Write your own Cut Tool - Python
The cut.py implements all the options the GNU cut provides, except for the treatment of character and bytes option which is treated as the same in GNU cut, where this version supports character option with unicode support.
Straightforward, nothing special except for the unicode support, the -c and -b are treated distinct.
The argparse module is used to implement the command options, the command handling and the associated handling of range list is handled by modules under util package.
The code is structured under cut and is using Pipenv as the package manager as I find it better than Poetry due to the overhead in learning new package/dependency manager.
usage: cut OPTION... [FILE]...
Print selected parts of lines from each FILE to standard output.

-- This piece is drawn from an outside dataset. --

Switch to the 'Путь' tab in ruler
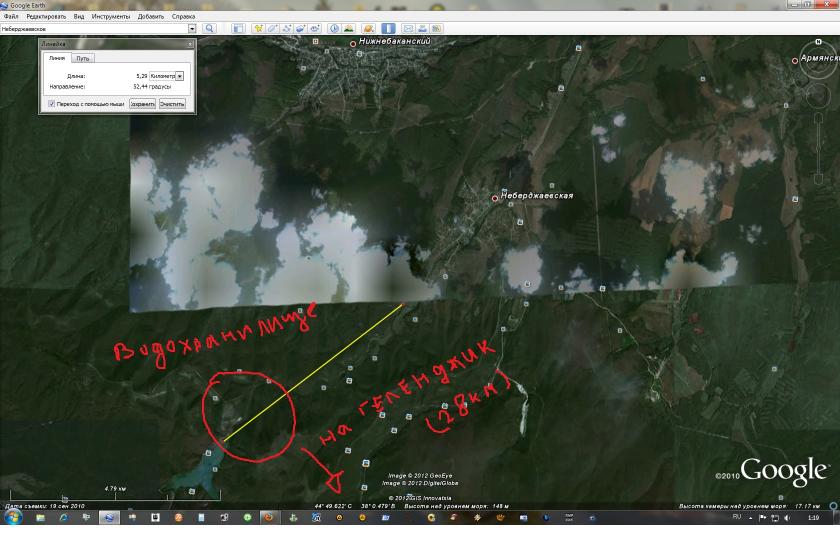The width and height of the screenshot is (840, 557). coord(83,59)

With no FILE, or when FILE is -, read standard input.
positional arguments:
FILE The name of the input files (default:
[<_io.BufferedReader name='<stdin>'>])
options:
-h, --help show this help message and exit
-b LIST, --bytes LIST
select only these bytes (default: None)
-c LIST, --characters LIST
select only these characters (is same not same as
bytes option, it understands utf-8) (default: None)
-f LIST, --fields LIST
Select only these fields; also print any line that
contains no delimiter character, unless the -s option
is specified (default: None)
-d DELIMITER, --delimiter DELIMITER
Use DELIM instead of TAB for field delimiter (default:
)
-s, --only-delimited do not print lines not containing delimiters, Only
applicable in case of fields option (default: False)
--output-delimiter OUTPUT_DELIMITER
use STRING as the output delimiter the default is to
use the input delimter (default: )
-z, --zero-terminated
line delimiter is NUL, not newline (default: False)
--complement Complement the set of selected bytes, character or
fields (default: False)
--version output the version and exit
-v, --verbose Increase the verbosity (default: 0)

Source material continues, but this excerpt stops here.